Given the phase I nature of the trial, response was not a primary endpoint and patients were heterogeneous and heavily pretreated, so this will need to need to be assessed in future trials, which are underway. Genotype-guided irinotecan is being assessed in the more standard setting of FOLFIRI with bevacizumab in the metastatic colorectal cancer population, and as part of mFOLFIRINOX in previously untreated advanced gastrointestinal malignancies.

This trial represents the application of many years of retrospective clinical data and serves as an example of how individualized dosing could ideally be determined; however, several limitations prevent this from becoming the new standard. As discussed by Phelps and Sparreboom in their accompanying editorial, one notable limitation to this design becoming a standard model in drug development is the amount of information available on the metabolism of irinotecan prior to design of the trial.³ The metabolism pathways are generally known to some degree for novel therapies undergoing early phase clinical trials, but the interaction between variants in these metabolic pathways and outcomes-- like toxicity or efficacy-- are mere speculation making a prospectively designed study time consuming and challenging. Novel clinical trial design such as this should be encouraged to help optimize the delivery of individualized therapy across somatic and germline genetic variations.

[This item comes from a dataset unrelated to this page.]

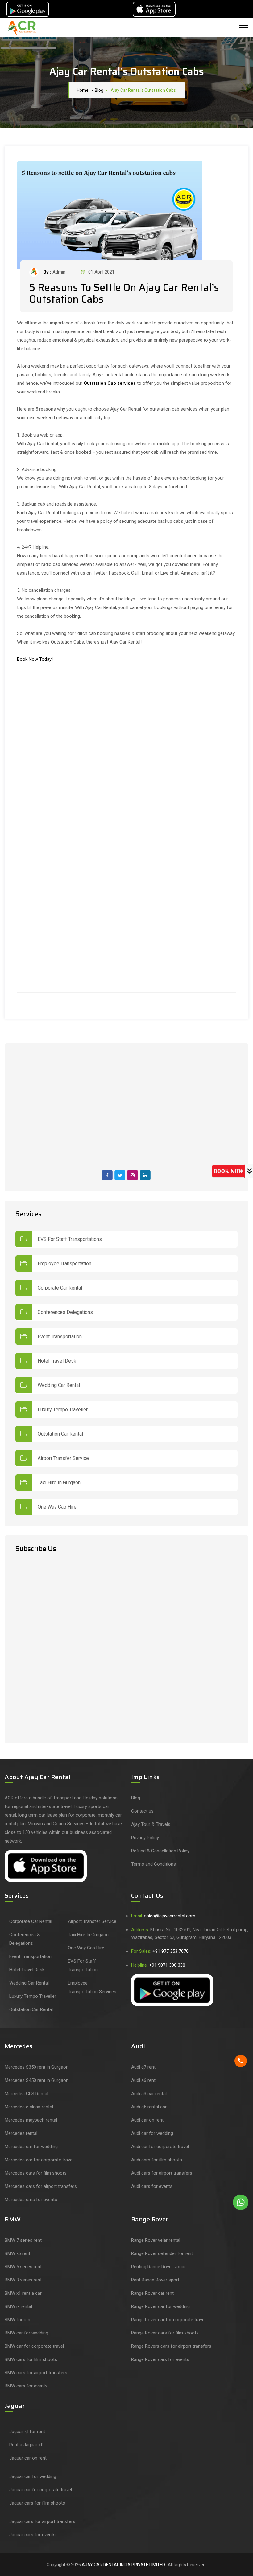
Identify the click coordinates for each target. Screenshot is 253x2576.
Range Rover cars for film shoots (165, 2333)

The results of the ongoing genotype-guided irinotecan trials with FOLFIRI and FOLFIRINOX regimens will provide data-supported dosing recommendations based on genotype for irinotecan in the most frequent clinical settings, allowing for individualized irinotecan dosing to be translated into standard clinical practice.

References:

Lyer L, et al. (1998). Genetic predisposition to the metabolism of irinotecan (CPT-11). Role of uridine diphosphate glucuronosyltransferase isoform 1A1 in the glucuronidation of its active metabolite (SN-38) in human liver microsomes. J Clin Invest. 101(4): 847-854.
Innocenti F, et al. (2014). Dose-Finding and Pharmacokinetic Study to Optimize the Dosing of Irinotecan According to the UGT1A1 Genotype of Patients With Cancer. J Clin Oncol. 32:2328-2334.
Phelps MA, Sparreboom A. (2014). Irinotecan Pharmacogenomics: A Finished Puzzle? . J Clin Oncol. 32:2287-2292.